第69話 最後は歓喜のテマキズシ(中編)

「ご飯の粒を潰さないよう、切るように混ぜると美味しくできますよ」


 ……幸い、米粒が全て破壊される前に総理の妻が止めてくれた。グッジョブ。


 なんとかできあがった寿司飯を前にして、婚約者が息をつく。


「このお料理もきっと美味しいのでしょうね」

「ええ、もちろん」

「でも、こんな木の食器は地下では普及していませんわ。どうしましょう。やはり、この容器でないとダメなのですよね?」


 不安げになった婚約者に、総理の妻は微笑みかけた。


「いいえ。ご家庭では不要です。普通のボウルでも、大きくて混ぜられるなら大丈夫」

「容器の大きさだけが問題なら、なんとかなりますわね……」


 ほっとした彼女の横で、孫娘はせっせと具材を切っていた。


「おばあちゃん。後は卵だけなんだけど、焼くのお願いしていい?」

「すぐ行くわ」


 総理の妻は素早く身を翻し、溶き卵を小さなフライパンで焼いていく。確かに焼き付けているのに表面がまったく焦げず、美しい黄色の卵焼きが次々に出来上がっていった。


「孫、さすがにこれができないから呼んだな?」

「うっさい!!」


 孫娘がべーと舌を出す中、具材が出そろった。


 卵の黄色、紫蘇の緑、海苔の黒。
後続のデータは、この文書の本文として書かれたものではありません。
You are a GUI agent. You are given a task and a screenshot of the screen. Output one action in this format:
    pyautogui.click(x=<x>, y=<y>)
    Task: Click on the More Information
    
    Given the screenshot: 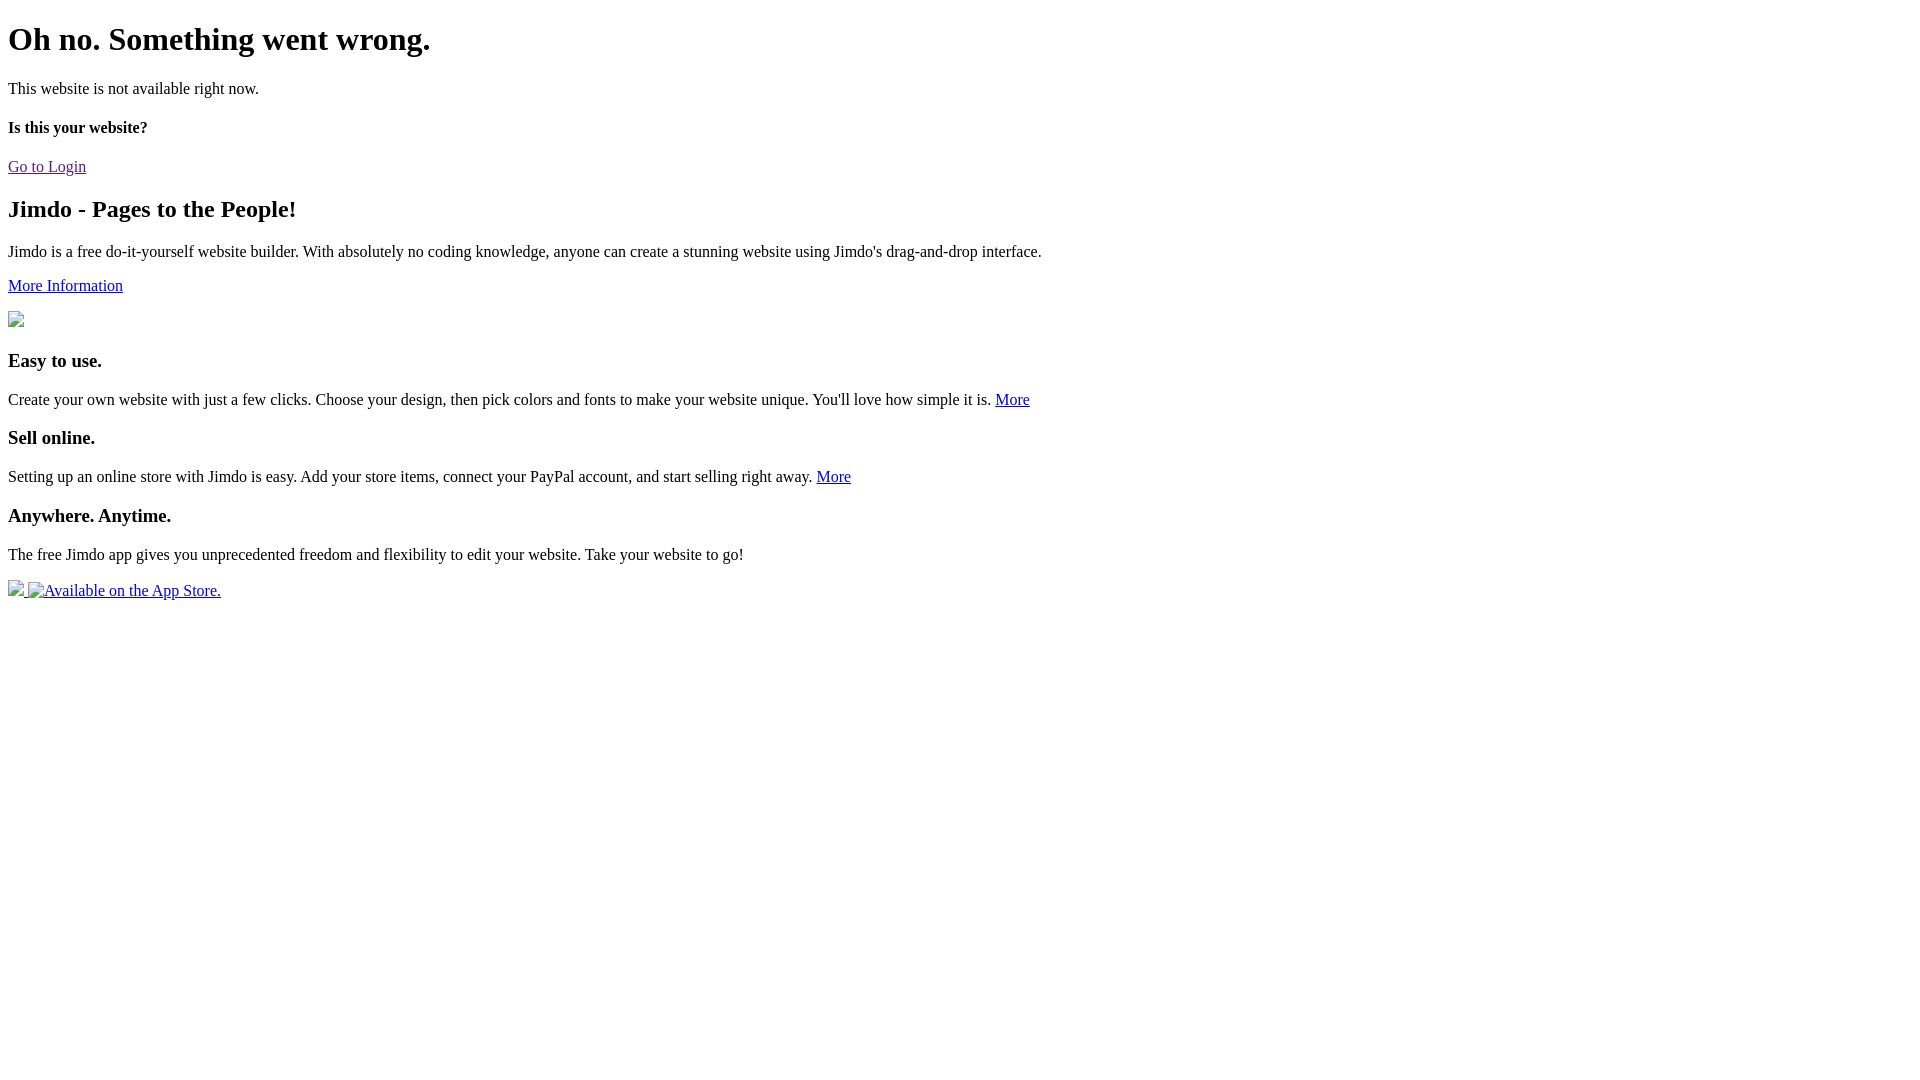 What is the action you would take?
    pyautogui.click(x=65, y=286)
    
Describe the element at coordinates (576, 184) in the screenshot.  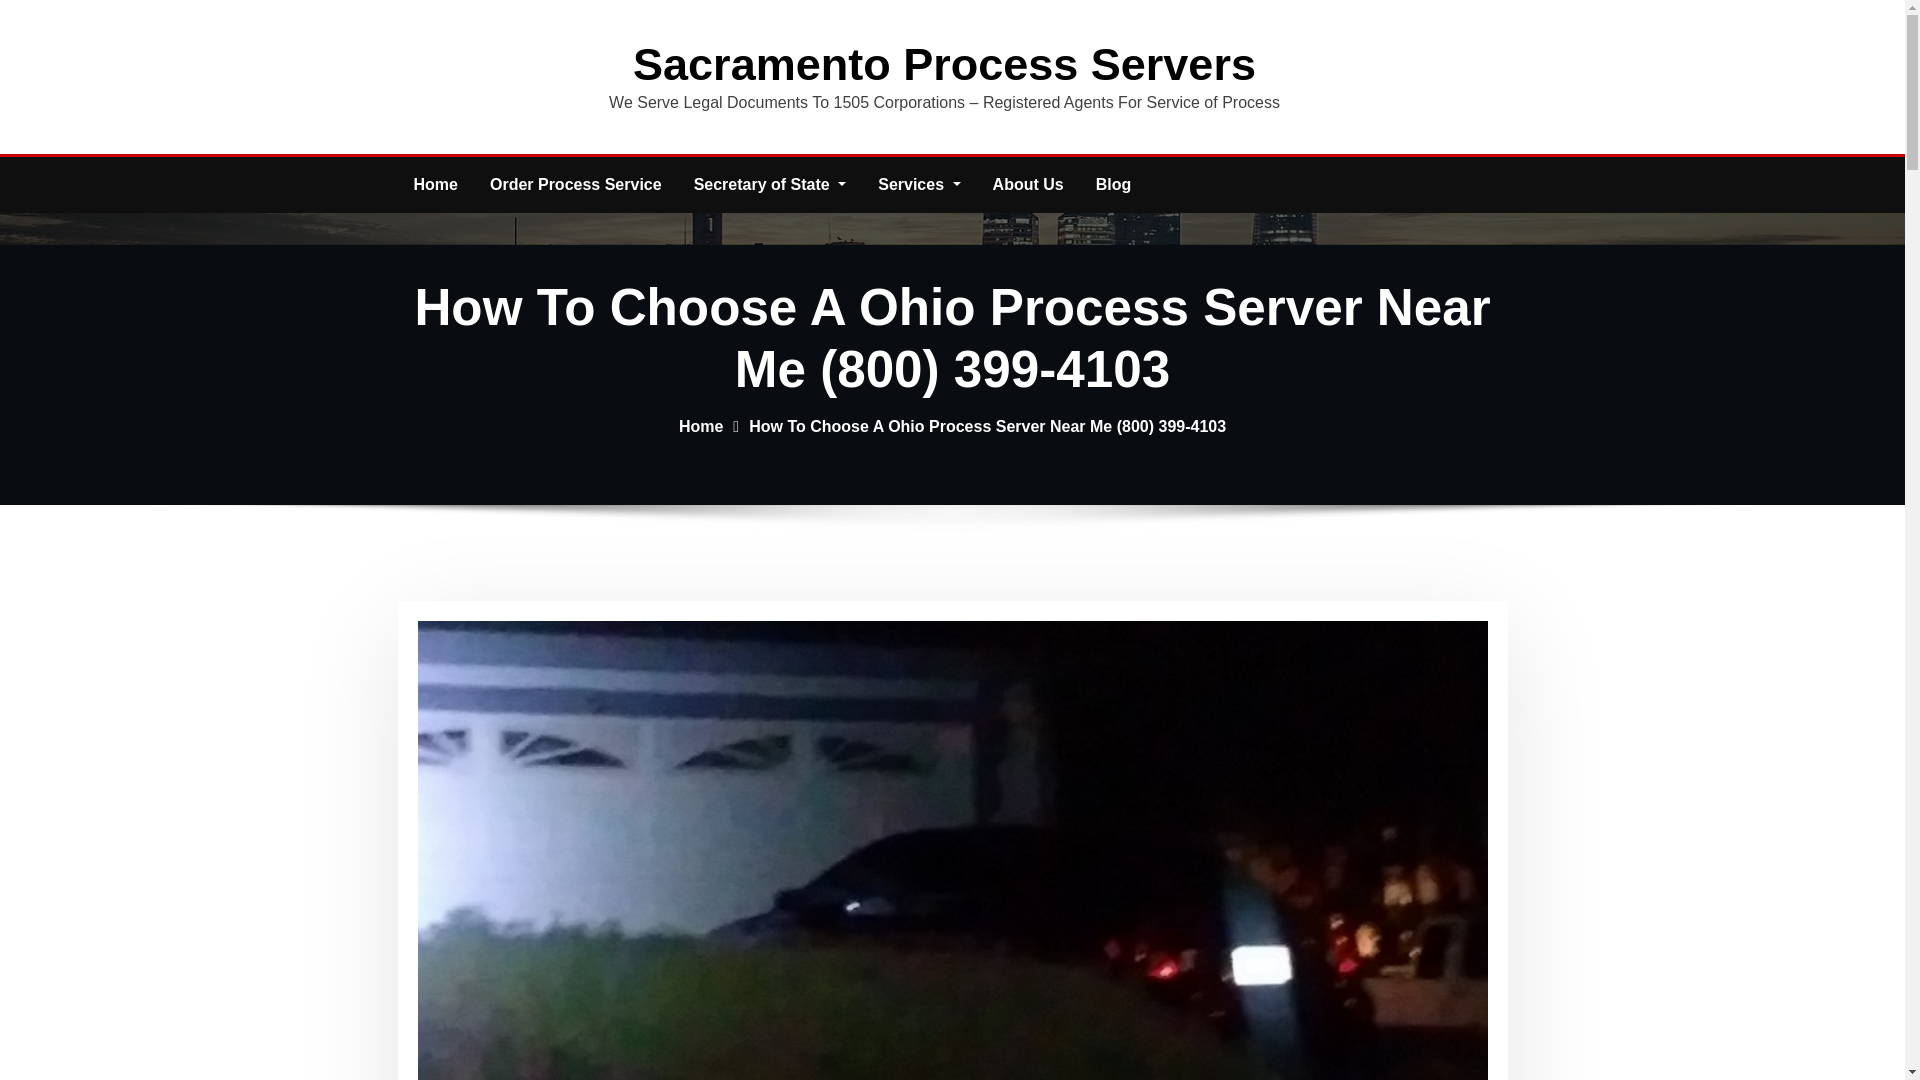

そして様々な色の魚介類。白だけではみすぼらしかった食卓も、色が入ると一気に華やかになる。


「お、手巻き寿司じゃないか。いいねえ」


 独身じゃ滅多にやらないからな、と大臣は嬉しそうである。その横を、総理の孫娘がぱたぱた駆けていた。


「しかし、スシを握るのにタイショーたちは呼ばなくていいのか?」

「にぎり寿司は特殊な技術が要りますが、これは好きな具を海苔とご飯の上に載せて、巻くだけ。だから、家庭でも簡単にできるんですよ」


 なるほど、できる限り手抜きをしたスシということか。しかしネタは良さそうだ。海鮮全部盛りの豪華なスシを作ってやるというのも悪くない。


「ちゃんと順番を守ってくださいね。今回は無礼講ですから、自分の分は自分で取ること。どれだけとっても自由ですが、他の方に少しは遠慮してください」


 総理の妻は、ピンポイントに私を見ながら言った。なぜか頭の中を読まれている気がする。


「はい、最初の方からどうぞ」


 一同はめいめい好きな具材を手にし、せっせとそれを海苔と寿司飯で巻いていく。


 私はぬかりなく食材に目をやった。獲物に相応しいのは……まずはトロ。魚の王様というらしいしな。前に食べた時も一番うまかった。


 巻けるだけの量をとって、くるくる巻く。うん。思ったより簡単だな。それを適宜醤油につけて食べるだけの、お手軽料理のようだ。


「む、これはこれは」


 前のスシのような、口の中でなくなっていく儚さはない。だが逆にどっしりとしていて、一本食べただけで結構な満足感がある。確かに家庭で子供らの腹を満たそうと思ったら、こっちの方が向いているだろう。


「しかし、最初にトロとはちょっともったいないことをしましたね」


 食べ終わると、横の総理からそんなつぶやきが聞こえてきた。


「何故だ。最高に豪華で美味かったぞ」

「愚か者。最初にそんな油っぽい魚を食べたら、後の味がよく分からなくなるに決まってるだろうが」


 私が反論すると、大臣が皮肉っぽい口調でツッコミを入れてきた。……確かに前回スシを食べた時は、白身の魚から出されたような気がする。おのれ、完璧だと思っていた計画にいきなりケチがついた。


「時を巻き戻せばこの失態はなかったことに──」

「寿司の順番程度で、超高位魔法を使うのはよしてください」


 副官が、私の後頭部に全力のチョップをかます。うっかり大声をあげそうになるくらい痛かった。


「失礼いたしました。こちらのお詫びとして、日本酒で最高と言われるものを出してきましょう」

「ほう、これは素晴らしい。ありがとうございます」

「日本酒にはいくつか種類があって……」


 まだ総理に説明したそうな副官の間に、大臣が割って入った。